Activity –
Tally the lines of the material that carry the word "cell". Give no more than the number.

Input data –

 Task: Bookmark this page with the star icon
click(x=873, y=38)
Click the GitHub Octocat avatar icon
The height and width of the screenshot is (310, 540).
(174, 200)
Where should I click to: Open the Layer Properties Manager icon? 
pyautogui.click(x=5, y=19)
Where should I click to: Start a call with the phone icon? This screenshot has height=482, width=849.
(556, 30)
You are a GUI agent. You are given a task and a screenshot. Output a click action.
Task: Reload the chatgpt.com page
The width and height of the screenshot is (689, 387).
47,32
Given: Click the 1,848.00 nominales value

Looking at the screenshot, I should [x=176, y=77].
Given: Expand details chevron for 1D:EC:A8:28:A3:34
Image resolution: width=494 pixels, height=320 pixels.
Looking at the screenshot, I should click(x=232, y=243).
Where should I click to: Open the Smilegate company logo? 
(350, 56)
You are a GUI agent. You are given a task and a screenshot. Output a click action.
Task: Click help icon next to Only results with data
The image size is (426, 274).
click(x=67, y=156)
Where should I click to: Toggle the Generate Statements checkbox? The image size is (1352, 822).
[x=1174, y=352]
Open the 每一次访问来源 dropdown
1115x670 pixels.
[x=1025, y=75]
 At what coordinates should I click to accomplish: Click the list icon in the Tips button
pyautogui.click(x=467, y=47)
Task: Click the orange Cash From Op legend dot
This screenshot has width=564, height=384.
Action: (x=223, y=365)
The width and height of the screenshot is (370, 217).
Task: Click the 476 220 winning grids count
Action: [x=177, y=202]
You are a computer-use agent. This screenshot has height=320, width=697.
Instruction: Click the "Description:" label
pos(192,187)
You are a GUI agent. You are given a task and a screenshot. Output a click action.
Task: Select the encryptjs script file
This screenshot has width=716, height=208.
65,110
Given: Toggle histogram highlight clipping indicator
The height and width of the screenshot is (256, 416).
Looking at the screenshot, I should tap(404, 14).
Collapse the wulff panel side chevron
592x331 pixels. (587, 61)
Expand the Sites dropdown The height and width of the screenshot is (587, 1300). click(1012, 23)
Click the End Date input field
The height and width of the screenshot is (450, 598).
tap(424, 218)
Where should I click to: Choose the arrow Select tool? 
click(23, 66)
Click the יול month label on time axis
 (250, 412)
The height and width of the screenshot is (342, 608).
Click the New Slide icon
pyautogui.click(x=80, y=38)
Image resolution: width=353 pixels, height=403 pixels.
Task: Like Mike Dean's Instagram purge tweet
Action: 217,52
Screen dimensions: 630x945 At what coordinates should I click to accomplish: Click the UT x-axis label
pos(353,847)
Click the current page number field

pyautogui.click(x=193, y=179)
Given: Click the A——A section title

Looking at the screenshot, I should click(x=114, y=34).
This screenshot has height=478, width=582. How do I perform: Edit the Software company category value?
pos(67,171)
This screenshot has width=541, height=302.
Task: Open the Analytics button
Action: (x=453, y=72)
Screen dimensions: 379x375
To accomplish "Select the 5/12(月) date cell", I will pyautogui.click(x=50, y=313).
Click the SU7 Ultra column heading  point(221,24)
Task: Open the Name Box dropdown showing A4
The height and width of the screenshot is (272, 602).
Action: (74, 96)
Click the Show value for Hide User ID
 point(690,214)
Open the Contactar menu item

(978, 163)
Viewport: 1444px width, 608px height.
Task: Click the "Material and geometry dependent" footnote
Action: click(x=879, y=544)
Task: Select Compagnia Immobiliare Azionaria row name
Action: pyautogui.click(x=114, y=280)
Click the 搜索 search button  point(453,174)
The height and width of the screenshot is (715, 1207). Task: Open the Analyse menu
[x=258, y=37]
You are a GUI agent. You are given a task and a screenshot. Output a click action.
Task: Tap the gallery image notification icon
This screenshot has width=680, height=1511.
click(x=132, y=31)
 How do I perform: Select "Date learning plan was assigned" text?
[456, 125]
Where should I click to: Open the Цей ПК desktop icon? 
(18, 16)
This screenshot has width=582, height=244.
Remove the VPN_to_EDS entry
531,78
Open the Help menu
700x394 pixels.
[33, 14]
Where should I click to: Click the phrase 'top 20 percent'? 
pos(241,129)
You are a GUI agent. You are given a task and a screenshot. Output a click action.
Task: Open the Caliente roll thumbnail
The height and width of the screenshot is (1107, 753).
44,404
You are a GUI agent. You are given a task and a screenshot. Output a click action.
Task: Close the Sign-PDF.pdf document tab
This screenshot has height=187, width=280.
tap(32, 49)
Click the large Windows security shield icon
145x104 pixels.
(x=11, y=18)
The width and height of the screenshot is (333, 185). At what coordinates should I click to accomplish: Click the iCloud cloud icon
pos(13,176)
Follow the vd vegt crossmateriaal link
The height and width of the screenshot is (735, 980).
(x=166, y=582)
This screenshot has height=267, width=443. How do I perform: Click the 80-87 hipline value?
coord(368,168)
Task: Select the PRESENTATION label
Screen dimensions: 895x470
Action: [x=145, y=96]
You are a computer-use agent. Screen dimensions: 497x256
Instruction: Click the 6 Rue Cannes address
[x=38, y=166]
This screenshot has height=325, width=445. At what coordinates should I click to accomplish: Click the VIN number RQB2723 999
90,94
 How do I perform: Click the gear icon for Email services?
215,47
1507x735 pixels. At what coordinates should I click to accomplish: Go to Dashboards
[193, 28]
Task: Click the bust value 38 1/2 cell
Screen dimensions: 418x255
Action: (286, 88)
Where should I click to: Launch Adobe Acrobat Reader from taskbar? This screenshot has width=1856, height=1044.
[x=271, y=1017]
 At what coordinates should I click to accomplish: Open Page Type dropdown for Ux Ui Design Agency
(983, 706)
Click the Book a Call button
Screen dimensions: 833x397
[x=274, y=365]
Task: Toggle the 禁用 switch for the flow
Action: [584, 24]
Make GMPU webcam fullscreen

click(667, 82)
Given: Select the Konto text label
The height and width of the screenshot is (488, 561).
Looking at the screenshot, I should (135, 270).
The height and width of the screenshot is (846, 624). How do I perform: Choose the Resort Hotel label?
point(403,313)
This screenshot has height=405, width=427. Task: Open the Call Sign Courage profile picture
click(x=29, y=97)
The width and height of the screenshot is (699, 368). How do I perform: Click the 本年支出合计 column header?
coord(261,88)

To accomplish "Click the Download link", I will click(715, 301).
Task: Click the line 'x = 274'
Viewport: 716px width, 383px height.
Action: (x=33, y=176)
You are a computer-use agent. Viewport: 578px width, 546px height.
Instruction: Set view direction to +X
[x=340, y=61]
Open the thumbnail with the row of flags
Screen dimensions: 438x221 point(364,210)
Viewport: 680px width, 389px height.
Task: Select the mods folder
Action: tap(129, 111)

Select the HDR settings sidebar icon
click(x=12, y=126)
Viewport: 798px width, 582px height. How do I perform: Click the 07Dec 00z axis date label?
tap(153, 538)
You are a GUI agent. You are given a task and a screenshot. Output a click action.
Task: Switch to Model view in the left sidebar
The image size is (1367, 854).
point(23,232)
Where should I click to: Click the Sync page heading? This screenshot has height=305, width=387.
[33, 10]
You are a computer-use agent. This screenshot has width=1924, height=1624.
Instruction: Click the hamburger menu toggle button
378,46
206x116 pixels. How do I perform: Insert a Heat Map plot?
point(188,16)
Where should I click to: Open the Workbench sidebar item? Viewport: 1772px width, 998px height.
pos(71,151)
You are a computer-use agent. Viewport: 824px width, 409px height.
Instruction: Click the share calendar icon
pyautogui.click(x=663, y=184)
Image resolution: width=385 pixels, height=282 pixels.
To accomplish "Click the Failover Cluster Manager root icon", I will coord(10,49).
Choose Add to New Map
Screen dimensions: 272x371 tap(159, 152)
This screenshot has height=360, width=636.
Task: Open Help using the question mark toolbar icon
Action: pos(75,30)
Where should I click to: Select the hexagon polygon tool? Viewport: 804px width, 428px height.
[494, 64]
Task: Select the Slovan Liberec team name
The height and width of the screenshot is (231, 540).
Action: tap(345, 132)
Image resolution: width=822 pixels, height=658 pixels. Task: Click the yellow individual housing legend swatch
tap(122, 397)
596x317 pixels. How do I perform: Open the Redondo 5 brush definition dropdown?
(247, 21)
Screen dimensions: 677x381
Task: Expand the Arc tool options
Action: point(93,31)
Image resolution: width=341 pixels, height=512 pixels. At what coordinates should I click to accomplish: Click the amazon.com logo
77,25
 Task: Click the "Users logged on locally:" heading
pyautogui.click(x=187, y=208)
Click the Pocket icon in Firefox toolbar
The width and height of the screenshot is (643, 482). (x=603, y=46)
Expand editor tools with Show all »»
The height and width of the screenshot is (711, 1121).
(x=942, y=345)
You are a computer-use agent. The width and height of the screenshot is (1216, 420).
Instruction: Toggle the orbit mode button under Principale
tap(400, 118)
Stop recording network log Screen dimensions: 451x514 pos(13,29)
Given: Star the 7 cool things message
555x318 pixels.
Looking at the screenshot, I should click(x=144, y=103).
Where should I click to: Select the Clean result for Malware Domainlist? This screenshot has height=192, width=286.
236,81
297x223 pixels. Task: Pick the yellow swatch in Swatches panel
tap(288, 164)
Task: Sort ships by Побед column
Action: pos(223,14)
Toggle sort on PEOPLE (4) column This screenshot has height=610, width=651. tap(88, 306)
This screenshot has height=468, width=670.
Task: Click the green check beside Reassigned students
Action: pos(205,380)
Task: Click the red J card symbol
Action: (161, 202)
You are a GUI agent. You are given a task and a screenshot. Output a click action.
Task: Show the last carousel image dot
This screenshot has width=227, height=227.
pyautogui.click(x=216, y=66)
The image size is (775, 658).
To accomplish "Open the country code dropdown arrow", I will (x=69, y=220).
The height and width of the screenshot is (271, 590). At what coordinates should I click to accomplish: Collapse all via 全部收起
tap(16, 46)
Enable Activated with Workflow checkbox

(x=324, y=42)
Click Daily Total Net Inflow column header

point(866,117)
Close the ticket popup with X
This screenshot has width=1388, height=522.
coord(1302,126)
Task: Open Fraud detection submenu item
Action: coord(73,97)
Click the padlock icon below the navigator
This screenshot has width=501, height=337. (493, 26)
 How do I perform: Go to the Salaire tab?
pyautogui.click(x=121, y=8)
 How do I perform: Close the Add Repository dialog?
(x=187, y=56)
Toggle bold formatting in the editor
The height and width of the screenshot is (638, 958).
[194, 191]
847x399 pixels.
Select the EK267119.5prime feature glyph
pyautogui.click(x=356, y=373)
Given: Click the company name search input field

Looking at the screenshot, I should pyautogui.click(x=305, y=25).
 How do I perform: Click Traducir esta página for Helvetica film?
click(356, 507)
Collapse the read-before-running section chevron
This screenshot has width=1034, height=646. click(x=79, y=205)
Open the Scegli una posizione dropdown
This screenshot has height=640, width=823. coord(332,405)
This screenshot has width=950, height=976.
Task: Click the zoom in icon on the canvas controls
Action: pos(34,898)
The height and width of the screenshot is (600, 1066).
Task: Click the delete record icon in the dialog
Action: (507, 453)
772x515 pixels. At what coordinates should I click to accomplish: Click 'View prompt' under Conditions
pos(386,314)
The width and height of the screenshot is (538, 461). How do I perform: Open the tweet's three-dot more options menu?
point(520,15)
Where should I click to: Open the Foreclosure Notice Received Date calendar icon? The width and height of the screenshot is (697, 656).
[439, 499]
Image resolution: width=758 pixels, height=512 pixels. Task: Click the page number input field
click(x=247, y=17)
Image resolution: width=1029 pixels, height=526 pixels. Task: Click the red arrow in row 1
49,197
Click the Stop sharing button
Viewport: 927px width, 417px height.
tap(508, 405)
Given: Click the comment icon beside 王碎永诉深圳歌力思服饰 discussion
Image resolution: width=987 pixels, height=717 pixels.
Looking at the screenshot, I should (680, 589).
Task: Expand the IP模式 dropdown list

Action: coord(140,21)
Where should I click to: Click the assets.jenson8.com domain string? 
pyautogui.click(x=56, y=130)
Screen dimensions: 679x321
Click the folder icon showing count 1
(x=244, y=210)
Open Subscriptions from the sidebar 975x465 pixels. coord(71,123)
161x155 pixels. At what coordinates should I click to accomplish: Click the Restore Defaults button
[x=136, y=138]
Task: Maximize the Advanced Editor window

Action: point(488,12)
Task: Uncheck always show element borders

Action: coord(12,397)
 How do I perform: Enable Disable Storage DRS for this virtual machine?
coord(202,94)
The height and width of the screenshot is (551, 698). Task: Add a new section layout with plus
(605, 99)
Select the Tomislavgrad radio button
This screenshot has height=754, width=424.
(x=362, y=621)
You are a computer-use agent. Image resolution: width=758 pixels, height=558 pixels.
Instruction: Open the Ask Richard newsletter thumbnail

Response box –
2